Heard: September 6, 2007
Present: Andrea Rizzato representing the Bankrupt
Michael Connor representing the Trustee,
BDO Dunwoody Goodman Rosen Inc.
[1] Mary Louise Mullin (Beaton) made an assignment in bankruptcy on August 28, 1991. A substantial portion of her debt was student loans. Her discharge was opposed by the authorities responsible for student loans. She was granted a discharge on September 16, 1992 by Chief Justice Glube conditional upon her paying $3,200 into her estate. This was at the time shortly after student loans, being essential Crown debts, had lost their preferred status and before the special provisions for student loans were enacted in the Bankruptcy and Insolvency Act, R.S.C. 1985, c. B-3 (BIA). At that time a body of case law had developed emphasizing a high moral obligation on a bankrupt with student loan debts to make significant payments to one’s estate, particularly where one had benefitted from the education financed by the loans.

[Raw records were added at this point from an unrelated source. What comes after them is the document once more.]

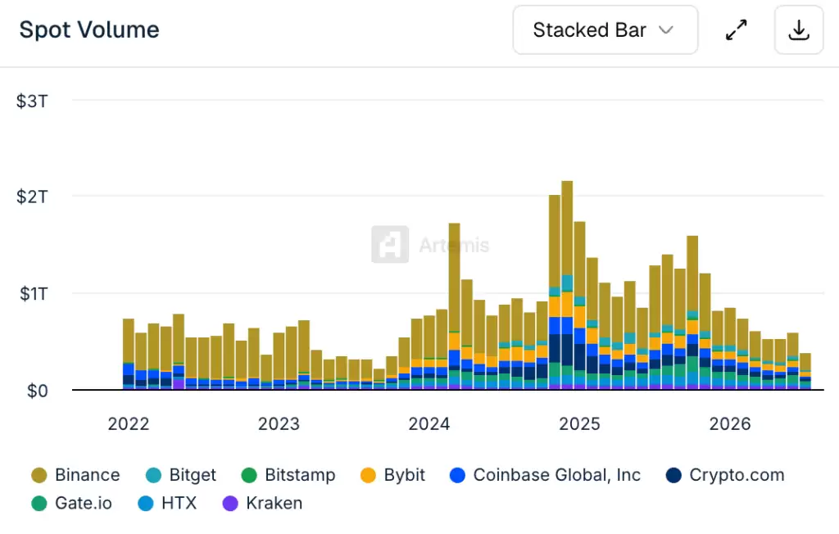The image size is (839, 534).
Task: Click the last bar in 2026
Action: coord(805,371)
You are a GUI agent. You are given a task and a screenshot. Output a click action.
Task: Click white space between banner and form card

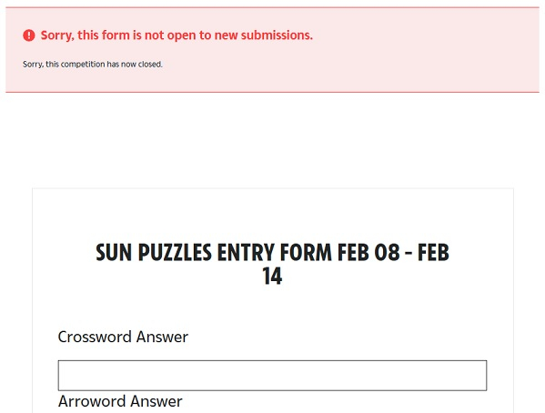coord(272,139)
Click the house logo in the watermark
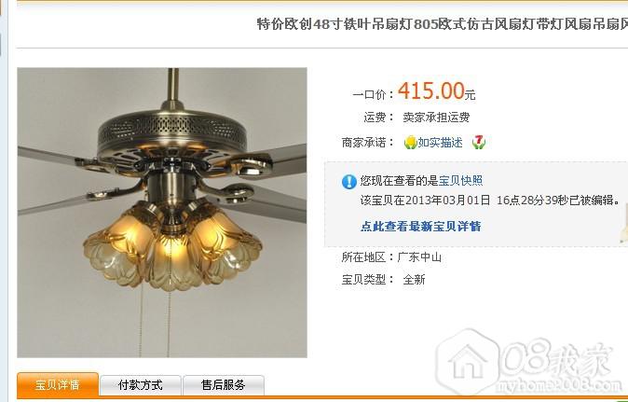The image size is (628, 402). click(x=468, y=361)
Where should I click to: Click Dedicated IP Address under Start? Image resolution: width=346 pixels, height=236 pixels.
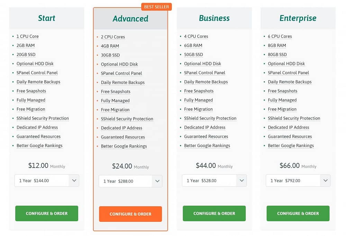37,128
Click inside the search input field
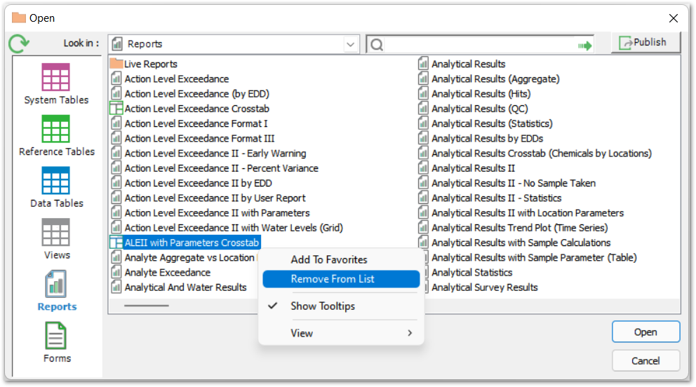Viewport: 696px width, 387px height. (x=477, y=45)
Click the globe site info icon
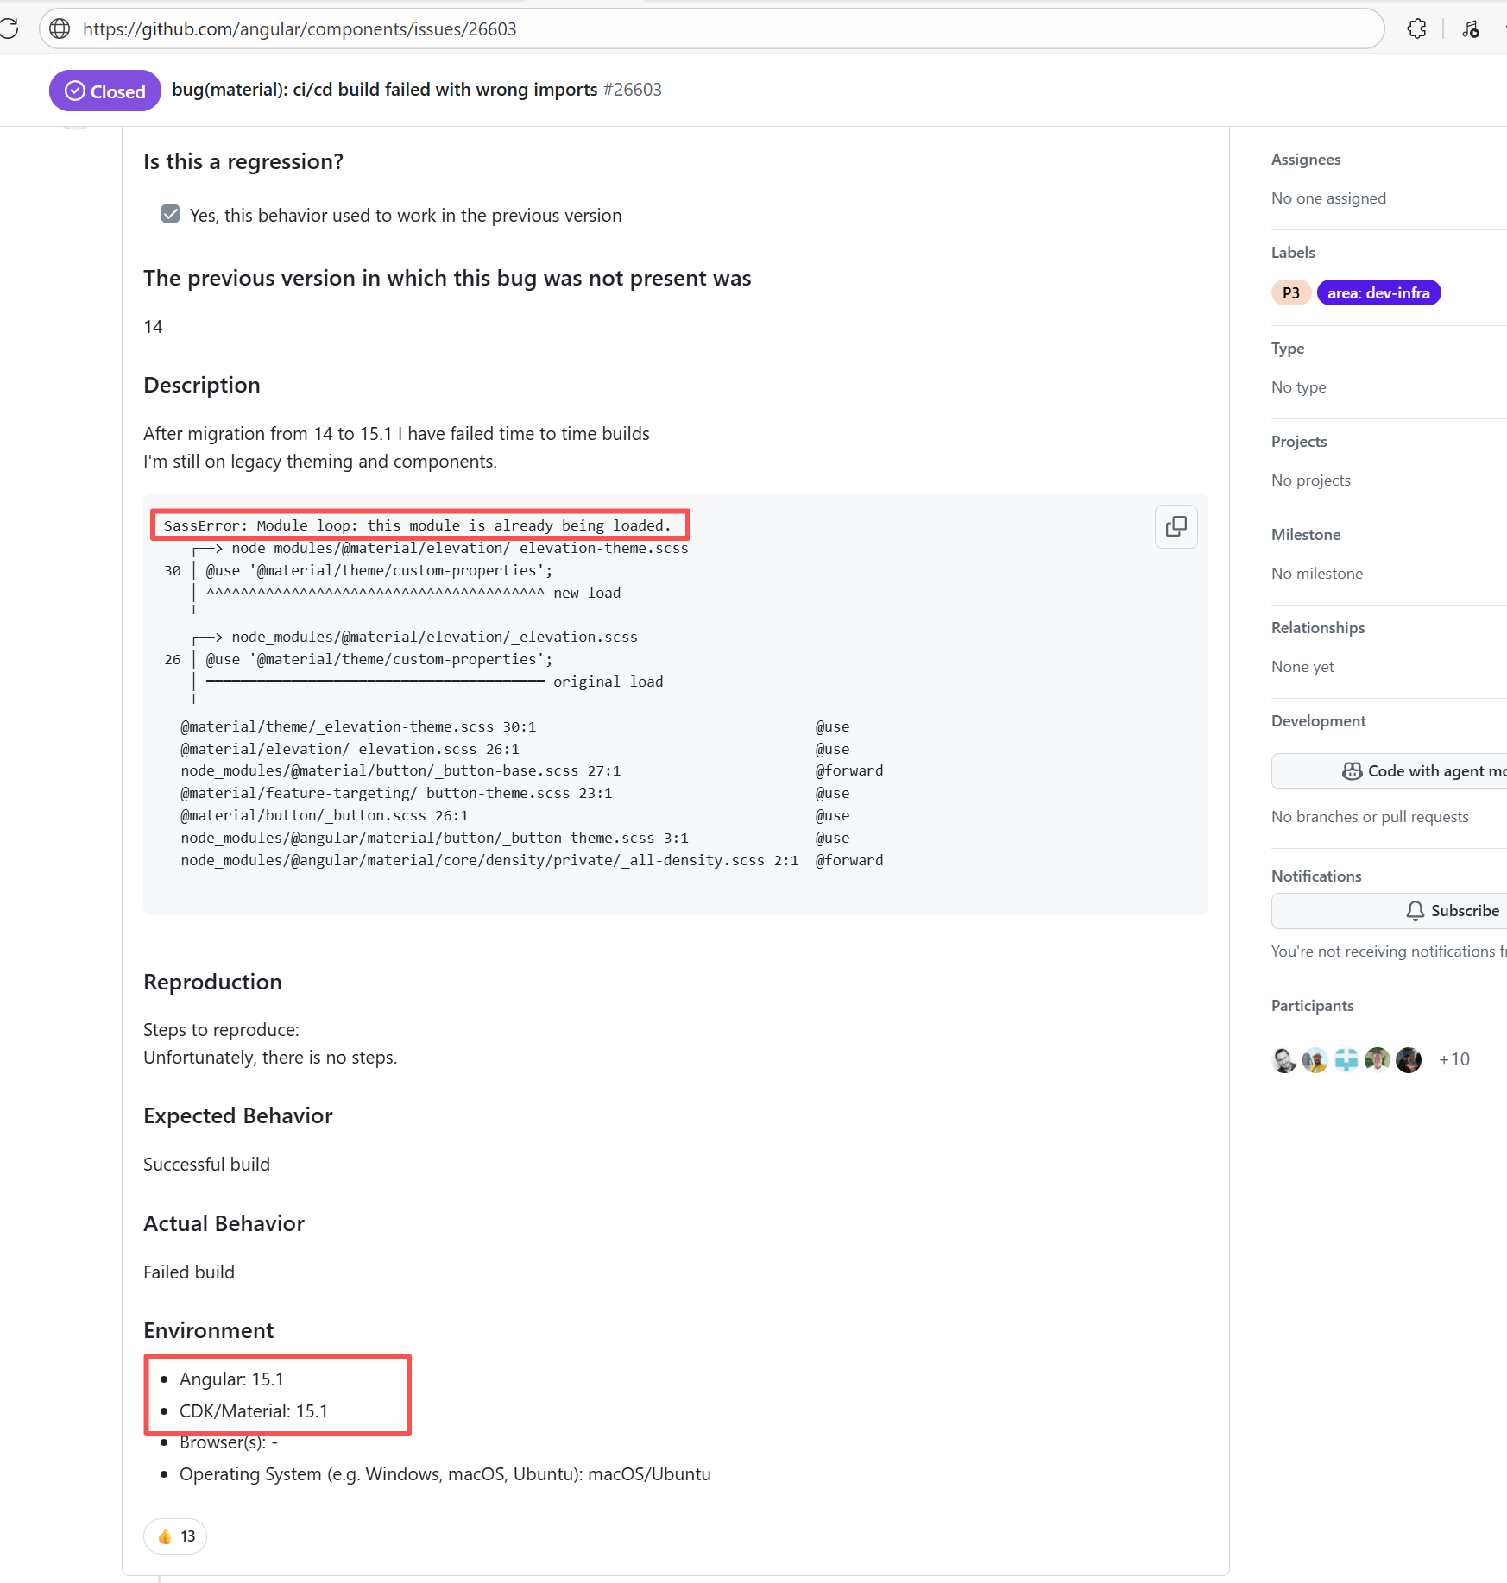The height and width of the screenshot is (1583, 1507). pos(60,28)
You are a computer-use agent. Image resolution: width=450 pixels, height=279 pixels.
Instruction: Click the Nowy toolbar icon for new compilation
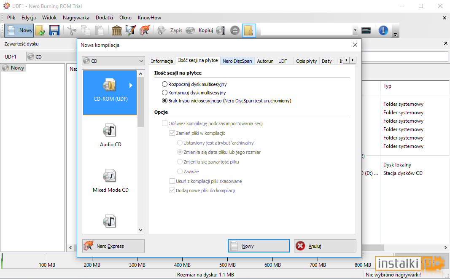tap(19, 30)
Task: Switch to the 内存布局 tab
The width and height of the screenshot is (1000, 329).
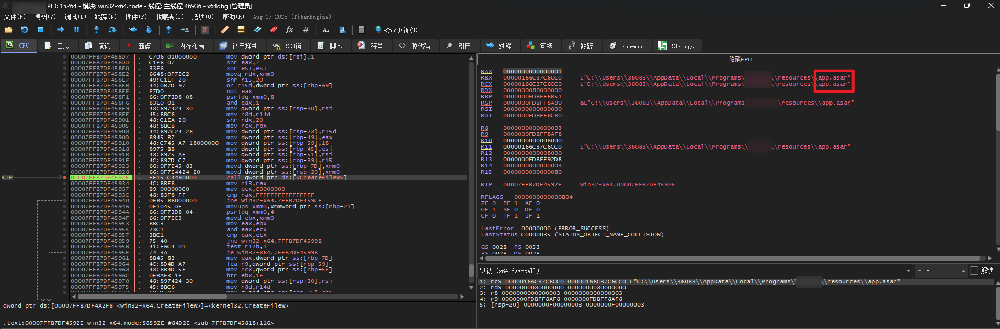Action: point(186,46)
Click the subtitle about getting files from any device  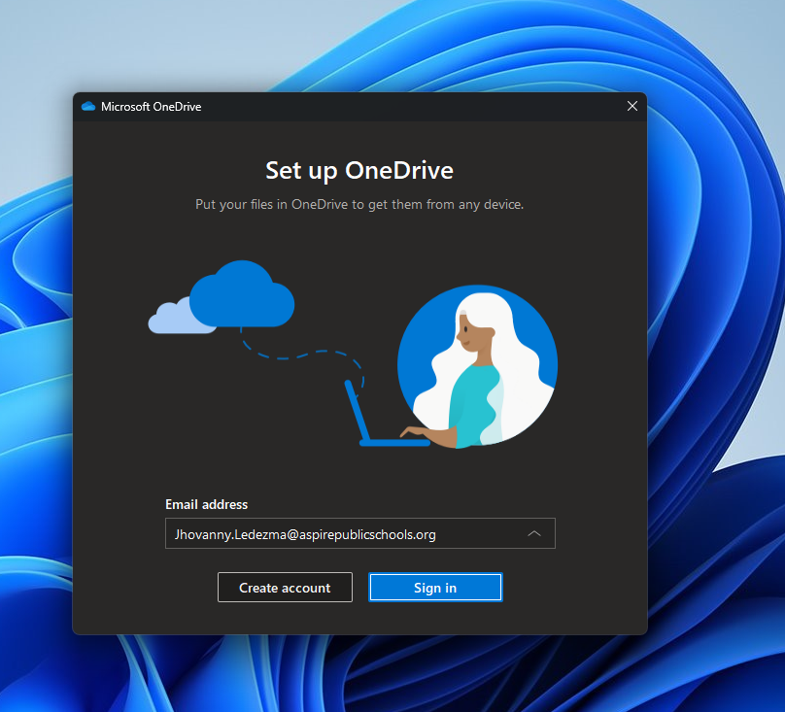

It was usual for such a bankrupt to be required to make significant payments as the condition of the discharge. Such would appear to be the background for the Chief Justice’s order.
[2] Ms. Beaton subsequently married, and now has two children. She has had various teaching positions. She now has a Teaching Licence at the TC6 level. Her position is now full time. Her present annual salary is approximately $68,700.
[3] She and her husband separated in March 2005. Their children live with her. Their father contributes approximately $500 per month for their support.
[4] She has not made any payments against the $3,200 required in her conditional order.
[5] The purpose of this application is for an order under Section 172(3) or 187(5) of the BIA to relieve her of the need to pay this amount as a condition of her discharge.
[6] My initial assessment of the situation was that, although had she made the application some years ago her circumstances might well have justified this relief, her present circumstances as outlined in the material filed would not.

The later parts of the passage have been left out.